— AIM OF THE TASK —
For the listing below, return the line containing "Task: Toggle the", the line containing "You are a computer-use agent. The", and all lines in between, exactly as written and nothing else.

+++ SOURCE INFORMATION

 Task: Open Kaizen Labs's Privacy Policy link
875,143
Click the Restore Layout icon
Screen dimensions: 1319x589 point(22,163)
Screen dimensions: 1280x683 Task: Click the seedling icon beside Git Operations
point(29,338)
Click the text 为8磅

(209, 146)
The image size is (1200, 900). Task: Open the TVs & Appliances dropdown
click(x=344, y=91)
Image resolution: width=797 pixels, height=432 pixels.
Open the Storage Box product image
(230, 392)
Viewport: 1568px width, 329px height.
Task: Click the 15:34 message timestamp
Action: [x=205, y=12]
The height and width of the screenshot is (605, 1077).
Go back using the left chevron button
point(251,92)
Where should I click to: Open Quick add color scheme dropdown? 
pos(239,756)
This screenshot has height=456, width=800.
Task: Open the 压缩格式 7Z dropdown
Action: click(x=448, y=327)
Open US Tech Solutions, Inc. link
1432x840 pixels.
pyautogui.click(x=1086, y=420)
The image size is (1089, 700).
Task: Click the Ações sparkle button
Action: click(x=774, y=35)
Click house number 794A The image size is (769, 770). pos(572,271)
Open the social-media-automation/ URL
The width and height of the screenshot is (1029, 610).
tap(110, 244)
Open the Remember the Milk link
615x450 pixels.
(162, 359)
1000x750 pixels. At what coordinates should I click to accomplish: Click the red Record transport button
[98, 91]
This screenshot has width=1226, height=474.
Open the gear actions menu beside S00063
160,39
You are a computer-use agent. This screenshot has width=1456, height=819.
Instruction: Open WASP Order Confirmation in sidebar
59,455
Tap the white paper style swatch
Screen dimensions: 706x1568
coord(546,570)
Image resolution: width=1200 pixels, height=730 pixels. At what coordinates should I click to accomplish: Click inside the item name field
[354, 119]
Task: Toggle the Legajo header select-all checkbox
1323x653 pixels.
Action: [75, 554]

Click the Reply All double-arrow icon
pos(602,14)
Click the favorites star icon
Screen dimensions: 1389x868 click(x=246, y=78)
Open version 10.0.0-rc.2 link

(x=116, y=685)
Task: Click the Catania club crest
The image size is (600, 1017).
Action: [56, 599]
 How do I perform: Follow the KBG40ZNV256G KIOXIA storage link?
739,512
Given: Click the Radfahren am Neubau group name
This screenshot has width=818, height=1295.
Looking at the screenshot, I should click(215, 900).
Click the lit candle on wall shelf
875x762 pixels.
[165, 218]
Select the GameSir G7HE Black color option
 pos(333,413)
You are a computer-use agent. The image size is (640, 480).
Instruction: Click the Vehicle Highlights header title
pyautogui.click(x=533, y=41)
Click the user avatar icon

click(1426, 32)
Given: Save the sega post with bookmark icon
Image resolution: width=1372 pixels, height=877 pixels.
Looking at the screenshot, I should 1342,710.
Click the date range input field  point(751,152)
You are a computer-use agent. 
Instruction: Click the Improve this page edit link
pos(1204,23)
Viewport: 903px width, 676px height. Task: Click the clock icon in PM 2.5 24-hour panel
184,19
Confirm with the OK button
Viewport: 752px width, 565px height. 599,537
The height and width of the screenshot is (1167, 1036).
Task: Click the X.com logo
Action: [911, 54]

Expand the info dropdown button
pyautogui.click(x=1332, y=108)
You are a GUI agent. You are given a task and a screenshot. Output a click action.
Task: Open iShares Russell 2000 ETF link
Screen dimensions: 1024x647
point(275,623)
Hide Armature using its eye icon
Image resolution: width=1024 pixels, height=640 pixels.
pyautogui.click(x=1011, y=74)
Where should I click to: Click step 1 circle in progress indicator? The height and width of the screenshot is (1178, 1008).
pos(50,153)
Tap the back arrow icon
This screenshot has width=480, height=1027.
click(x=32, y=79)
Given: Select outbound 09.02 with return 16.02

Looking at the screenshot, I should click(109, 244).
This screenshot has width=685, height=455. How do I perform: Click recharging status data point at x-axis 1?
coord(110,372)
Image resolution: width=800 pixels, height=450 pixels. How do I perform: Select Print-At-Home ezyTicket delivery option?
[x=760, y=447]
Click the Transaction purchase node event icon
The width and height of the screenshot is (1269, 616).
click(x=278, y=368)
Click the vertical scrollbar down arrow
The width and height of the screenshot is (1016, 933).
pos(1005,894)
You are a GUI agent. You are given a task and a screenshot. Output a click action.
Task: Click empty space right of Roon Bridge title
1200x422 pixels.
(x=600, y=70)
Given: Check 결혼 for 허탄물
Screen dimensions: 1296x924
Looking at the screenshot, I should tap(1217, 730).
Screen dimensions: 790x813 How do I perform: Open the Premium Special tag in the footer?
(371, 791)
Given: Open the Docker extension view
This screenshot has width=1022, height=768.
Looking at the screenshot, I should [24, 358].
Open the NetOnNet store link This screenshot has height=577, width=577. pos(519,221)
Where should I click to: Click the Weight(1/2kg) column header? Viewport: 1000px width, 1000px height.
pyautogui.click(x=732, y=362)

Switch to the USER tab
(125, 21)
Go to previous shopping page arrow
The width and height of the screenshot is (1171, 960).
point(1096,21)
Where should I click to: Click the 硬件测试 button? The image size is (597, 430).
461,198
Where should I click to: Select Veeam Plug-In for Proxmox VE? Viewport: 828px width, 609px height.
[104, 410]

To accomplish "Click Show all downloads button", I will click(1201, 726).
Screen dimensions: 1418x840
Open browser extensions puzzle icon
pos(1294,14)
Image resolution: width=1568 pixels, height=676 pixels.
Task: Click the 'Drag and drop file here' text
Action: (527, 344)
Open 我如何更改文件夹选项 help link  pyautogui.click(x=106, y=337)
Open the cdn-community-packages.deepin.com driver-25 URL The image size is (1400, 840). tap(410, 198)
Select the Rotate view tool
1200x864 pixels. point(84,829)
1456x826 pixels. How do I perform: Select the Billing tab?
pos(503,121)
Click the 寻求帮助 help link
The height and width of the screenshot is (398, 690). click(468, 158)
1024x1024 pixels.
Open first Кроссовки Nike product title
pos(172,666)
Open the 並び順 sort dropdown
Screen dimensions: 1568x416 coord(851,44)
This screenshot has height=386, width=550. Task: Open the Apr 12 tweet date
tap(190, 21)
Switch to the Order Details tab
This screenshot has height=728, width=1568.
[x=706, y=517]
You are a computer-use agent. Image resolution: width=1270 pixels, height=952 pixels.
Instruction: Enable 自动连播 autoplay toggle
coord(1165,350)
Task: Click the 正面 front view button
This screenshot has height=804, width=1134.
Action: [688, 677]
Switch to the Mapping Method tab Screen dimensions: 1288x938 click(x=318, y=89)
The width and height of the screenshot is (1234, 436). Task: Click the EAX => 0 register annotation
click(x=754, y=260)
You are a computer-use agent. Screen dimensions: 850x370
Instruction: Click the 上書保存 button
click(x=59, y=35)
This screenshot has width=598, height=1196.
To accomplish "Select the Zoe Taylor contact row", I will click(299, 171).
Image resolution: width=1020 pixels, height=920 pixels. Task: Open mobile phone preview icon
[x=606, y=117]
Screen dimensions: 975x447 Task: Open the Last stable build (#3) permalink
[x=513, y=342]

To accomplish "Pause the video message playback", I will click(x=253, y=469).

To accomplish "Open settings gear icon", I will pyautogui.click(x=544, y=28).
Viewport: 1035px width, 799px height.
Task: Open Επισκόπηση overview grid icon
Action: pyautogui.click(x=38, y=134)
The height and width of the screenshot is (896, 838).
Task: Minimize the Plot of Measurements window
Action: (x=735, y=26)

++++++

— SOLUTION —
Task: Toggle the Legajo header select-all checkbox
1323x653 pixels.
Action: [75, 554]

Click the Reply All double-arrow icon
pos(602,14)
Click the favorites star icon
Screen dimensions: 1389x868 click(x=246, y=78)
Open version 10.0.0-rc.2 link

(x=116, y=685)
Task: Click the Catania club crest
The image size is (600, 1017).
Action: [56, 599]
 How do I perform: Follow the KBG40ZNV256G KIOXIA storage link?
739,512
Given: Click the Radfahren am Neubau group name
This screenshot has width=818, height=1295.
Looking at the screenshot, I should click(215, 900).
Click the lit candle on wall shelf
875x762 pixels.
[165, 218]
Select the GameSir G7HE Black color option
 pos(333,413)
You are a computer-use agent. The image size is (640, 480).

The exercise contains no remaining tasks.